Fair use—see Andrew Gilden—favors the famous. Ownership/authorship standards
giving mastermind the ownership do similar things, as does WFH. Effort of users redounds to the benefit of TM
owners.
What’s new here? The way this feeds our discourse about who
is doing things of value. We end up revering visionaries who may not be the people
who should be revered. Edison and Musk hired a lot of innovative workers whose
names we will never know. The garage inventor is more likely to be a white man
because being a garage inventor requires having a garage and we live in a world
with redlining/massive wealth extraction from African-Americans. Those who live
in a world of precarity are considered amateurs and considered bad.
But doesn’t IP allow those with humble beginnings to rise
and thrive? In many ways IP makes it
harder for those voices to rise, making it harder to get out of the amateur
box. At the beginning, when you don’t have many resources, IP stands in your
way.
What is to be done? Has some, including small doctrinal
fixes, some of which might fall into the category of more rights: attribution,
termination. There may also be places where less makes sense. But also wants to
change discourse about who matters as a creator.

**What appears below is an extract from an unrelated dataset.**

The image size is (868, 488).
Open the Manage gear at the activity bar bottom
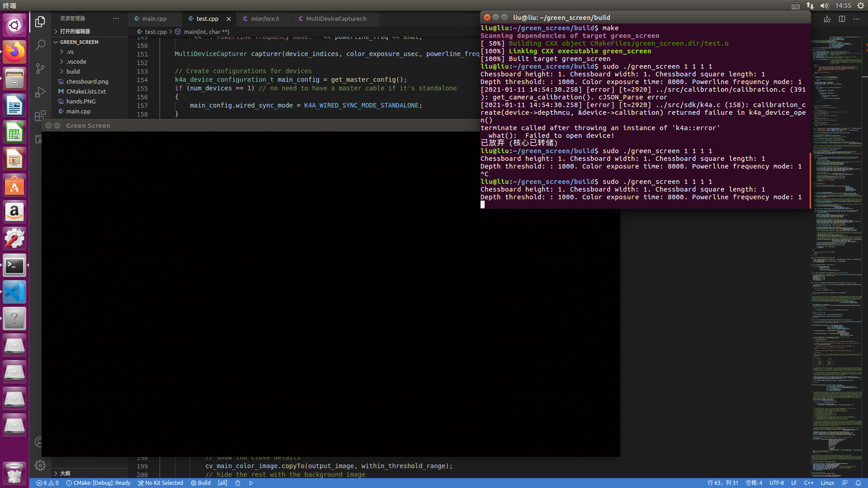(x=40, y=465)
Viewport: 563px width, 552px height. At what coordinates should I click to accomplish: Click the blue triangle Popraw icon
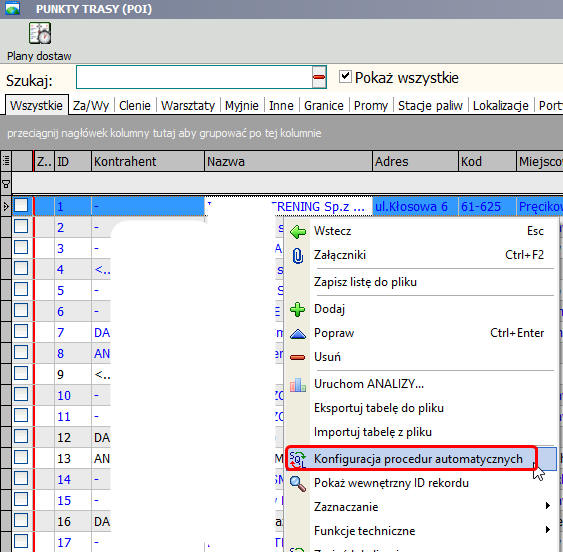click(298, 334)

Maggie Chon: good to hear about justice, power,
representation.
RT: The concept of respect explains why your proposal isn’t to
decide all disputes in favor of the less powerful person before the court. But what
if it’s really all about labor law and tax law? [Lemley adds antitrust law, but
I’m not sure we’d need antitrust as badly if FB and Alphabet and Amazon didn’t
have so many billions sloshing around to be used to crush competition where
necessary.] FB could buy out innovative
competitors b/c the tax rate is too low.
What if you only change the superstructure by changing the structure?
A: Catherine Fisk’s work on labor is really instructive.
Labor law has a role to play here. But we should also be thinking about
innovation law specifically.
Zahr Said: distinguish discursive harm from legal harm. Some people will distinguish the two. What about remedies? Even if on the merits a court finds for a
party, the better-resourced P gets so much more out of the process (or the D gets
to deduct a bunch of expenses).
A: Costs of acquiring/enforcing rights is a huge piece of
this. Defenders say that marginal value
of money means a small recovery for a small P is fine, but she’s not convinced.